=== Data records ===

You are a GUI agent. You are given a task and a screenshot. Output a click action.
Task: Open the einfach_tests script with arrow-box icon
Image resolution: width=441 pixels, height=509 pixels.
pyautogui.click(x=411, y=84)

===
=== Data records ===

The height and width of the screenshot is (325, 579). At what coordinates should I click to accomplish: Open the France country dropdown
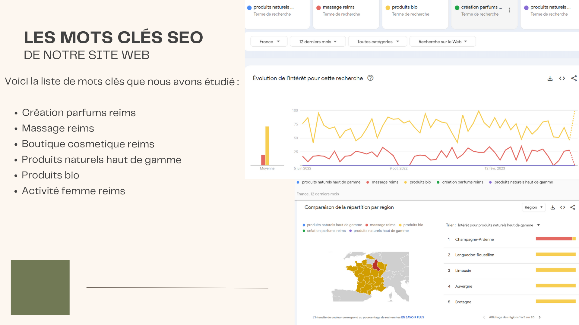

===
=== Data records ===

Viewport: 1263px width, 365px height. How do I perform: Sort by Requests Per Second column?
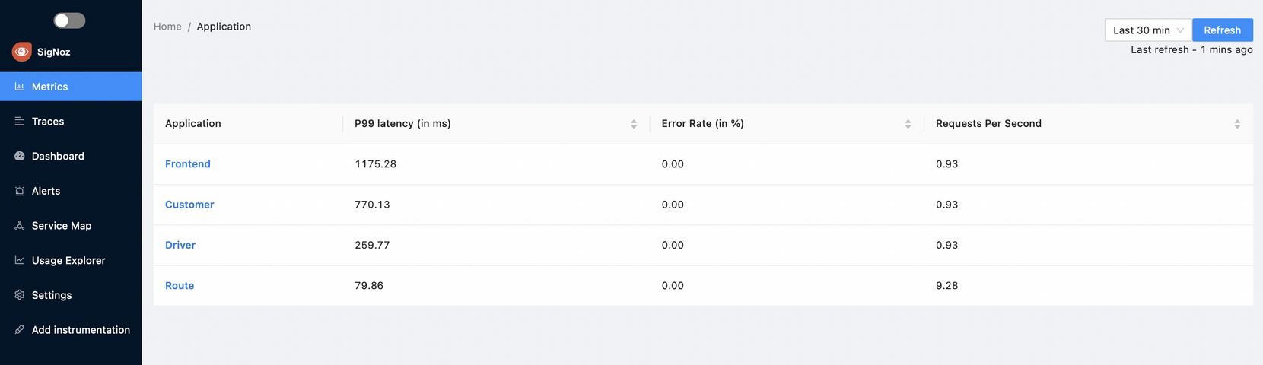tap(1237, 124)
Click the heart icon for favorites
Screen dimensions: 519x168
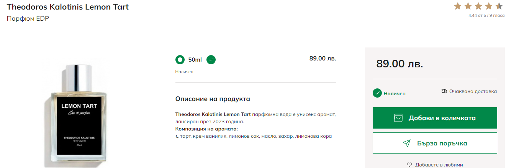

===

> Task item: Filter the preceding entries down to the lines with "Open".

> Your solution:
Task: Open the einfach_tests script with arrow-box icon
The height and width of the screenshot is (325, 579). At what coordinates should I click to accomplish: Open the France country dropdown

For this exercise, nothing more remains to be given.